Apparently had some anger management issues.

Six years earlier, he had been arrested on a gun charge following an incident in Seattle. On May 6, 2004, two construction workers had parked their 1986 Honda Accord adjacent to a home where Alexis was staying.

“The victims reported seeing a man, later identified by police as Alexis, walk out of the home next to their worksite, pull a gun from his waistband and fire three shots into the two rear tires of their Honda before he walked slowly back to his home north of the construction site,” according to SPD Blotter, a site maintained by the Seattle Police Department.

When police arrived on the scene, they could not locate Alexis. But SPD Blotter reports that construction workers told police that Alexis “had ‘stared’ at construction workers at the job site every day over the last month prior to the shooting. The owner of the construction business told police he believed Alexis was angry over the parking situation around the work site.”

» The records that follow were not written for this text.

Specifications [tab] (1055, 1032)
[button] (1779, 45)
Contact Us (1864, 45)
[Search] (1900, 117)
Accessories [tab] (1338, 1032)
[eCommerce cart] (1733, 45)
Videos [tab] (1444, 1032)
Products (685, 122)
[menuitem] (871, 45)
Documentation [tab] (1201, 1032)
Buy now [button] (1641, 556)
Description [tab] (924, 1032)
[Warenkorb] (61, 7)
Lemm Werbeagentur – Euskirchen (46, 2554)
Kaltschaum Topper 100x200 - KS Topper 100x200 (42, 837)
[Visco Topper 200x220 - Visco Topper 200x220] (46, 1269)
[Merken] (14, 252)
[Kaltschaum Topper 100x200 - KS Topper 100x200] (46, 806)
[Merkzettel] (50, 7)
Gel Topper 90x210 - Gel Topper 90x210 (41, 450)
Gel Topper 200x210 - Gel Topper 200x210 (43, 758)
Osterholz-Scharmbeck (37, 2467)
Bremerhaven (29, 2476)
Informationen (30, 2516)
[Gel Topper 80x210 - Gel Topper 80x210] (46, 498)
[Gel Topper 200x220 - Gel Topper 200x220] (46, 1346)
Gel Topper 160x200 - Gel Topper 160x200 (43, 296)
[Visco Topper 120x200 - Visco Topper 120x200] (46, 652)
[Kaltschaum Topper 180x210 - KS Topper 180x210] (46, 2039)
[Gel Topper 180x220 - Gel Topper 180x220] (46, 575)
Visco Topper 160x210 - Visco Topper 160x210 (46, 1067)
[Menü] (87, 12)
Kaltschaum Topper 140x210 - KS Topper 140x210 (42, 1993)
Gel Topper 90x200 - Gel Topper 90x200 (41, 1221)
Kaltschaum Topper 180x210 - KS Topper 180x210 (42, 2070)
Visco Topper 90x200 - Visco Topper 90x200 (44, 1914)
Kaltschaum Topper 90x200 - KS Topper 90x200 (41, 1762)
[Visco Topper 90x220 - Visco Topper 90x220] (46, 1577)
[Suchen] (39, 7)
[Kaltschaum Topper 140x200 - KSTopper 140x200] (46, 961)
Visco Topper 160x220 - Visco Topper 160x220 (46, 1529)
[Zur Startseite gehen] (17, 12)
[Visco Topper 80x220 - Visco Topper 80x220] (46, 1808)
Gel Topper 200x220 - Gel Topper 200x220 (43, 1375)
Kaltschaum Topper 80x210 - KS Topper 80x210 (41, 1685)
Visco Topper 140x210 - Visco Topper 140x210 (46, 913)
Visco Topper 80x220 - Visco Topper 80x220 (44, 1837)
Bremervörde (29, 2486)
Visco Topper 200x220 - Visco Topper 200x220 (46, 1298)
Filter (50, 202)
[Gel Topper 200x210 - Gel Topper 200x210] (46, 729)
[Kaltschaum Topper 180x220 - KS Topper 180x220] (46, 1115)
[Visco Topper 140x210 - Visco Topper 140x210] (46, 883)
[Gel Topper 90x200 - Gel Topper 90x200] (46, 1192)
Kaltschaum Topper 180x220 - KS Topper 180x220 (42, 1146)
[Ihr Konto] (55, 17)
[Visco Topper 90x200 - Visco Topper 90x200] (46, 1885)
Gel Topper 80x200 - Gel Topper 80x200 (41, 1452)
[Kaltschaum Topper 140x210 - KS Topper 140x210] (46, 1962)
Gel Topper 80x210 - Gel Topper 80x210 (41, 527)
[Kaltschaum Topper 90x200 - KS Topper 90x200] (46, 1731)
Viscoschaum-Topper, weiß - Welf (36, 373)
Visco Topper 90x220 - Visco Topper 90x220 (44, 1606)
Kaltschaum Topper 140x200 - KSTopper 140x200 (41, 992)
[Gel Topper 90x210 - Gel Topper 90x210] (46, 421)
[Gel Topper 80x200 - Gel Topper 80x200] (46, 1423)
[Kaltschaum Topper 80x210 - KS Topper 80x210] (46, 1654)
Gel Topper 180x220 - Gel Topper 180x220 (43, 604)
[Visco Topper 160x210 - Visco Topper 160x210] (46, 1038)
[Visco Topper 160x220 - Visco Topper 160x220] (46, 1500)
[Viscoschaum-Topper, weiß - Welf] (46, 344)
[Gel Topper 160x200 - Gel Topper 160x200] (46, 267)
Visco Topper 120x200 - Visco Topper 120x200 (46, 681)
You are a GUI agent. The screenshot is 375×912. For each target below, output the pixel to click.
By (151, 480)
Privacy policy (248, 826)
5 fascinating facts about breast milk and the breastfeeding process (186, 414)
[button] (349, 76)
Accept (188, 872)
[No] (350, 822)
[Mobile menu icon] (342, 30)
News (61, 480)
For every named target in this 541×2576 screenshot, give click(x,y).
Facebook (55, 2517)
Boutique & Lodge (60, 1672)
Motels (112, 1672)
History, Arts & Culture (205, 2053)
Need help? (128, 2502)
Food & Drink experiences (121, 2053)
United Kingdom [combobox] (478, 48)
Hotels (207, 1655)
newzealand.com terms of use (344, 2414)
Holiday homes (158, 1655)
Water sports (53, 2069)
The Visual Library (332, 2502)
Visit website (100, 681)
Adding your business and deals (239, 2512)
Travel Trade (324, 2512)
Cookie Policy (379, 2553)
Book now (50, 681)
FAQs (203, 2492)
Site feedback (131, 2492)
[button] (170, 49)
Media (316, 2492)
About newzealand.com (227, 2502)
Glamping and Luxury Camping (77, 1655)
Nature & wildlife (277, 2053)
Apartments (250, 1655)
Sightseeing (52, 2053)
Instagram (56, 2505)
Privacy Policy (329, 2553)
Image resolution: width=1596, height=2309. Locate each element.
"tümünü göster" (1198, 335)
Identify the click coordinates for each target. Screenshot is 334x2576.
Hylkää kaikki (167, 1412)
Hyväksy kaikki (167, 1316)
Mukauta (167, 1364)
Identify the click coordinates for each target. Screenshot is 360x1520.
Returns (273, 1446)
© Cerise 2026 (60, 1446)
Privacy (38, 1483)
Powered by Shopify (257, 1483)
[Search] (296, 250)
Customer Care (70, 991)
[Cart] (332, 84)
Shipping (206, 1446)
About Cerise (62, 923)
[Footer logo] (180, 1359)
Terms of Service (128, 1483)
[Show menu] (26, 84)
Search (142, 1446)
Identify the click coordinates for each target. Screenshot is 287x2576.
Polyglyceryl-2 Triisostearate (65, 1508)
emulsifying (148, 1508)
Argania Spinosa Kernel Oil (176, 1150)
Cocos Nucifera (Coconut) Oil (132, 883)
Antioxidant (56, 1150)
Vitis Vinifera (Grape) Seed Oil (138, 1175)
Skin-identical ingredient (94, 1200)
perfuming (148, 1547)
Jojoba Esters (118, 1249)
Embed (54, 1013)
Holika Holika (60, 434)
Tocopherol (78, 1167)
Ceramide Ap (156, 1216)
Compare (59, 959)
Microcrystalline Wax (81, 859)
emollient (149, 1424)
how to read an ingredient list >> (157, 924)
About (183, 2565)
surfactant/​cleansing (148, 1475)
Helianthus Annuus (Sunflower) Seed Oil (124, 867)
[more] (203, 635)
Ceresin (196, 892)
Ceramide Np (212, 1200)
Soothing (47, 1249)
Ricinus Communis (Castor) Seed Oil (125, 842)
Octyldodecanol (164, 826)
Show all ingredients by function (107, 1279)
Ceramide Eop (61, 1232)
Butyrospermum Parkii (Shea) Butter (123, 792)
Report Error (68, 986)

On June 3, Seattle cops arrested Alexis. During a search of his home, officers found a gun and ammunition. Alexis told police that he had been “mocked” by the construction crew and that the crew had “disrespected him.”

“Alexis also claimed he had an anger-fueled ‘blackout,’ and could not remember firing his gun at the victims’ vehicle until an hour after the incident,” SPD Blotter reports.

Alexis also told police he was present during “the tragic events of September 11, 2001” and described “how those events had disturbed him.”
Detectives later spoke with Alexis’ father, who lived in New York at the time, who told police Alexis had anger management problems associated with PTSD, and that Alexis had been an active participant in rescue attempts on September 11th, 2001.

Detectives referred the case to the Seattle Municipal Court for charges.

3 thoughts on “Navy Yard shooter

  1. This could go two different ways. We could start funding social programs, including help for people hearing voices, and start some real gun control. Or we can put up webcams everywhere and start publishing the names of people who look at anything for too long.

    I wonder what we’ll do? They’re both such good choices.

  2. Missed one Quixote: We could privatize the prison industry and incarcerate the poor and the mentally ill.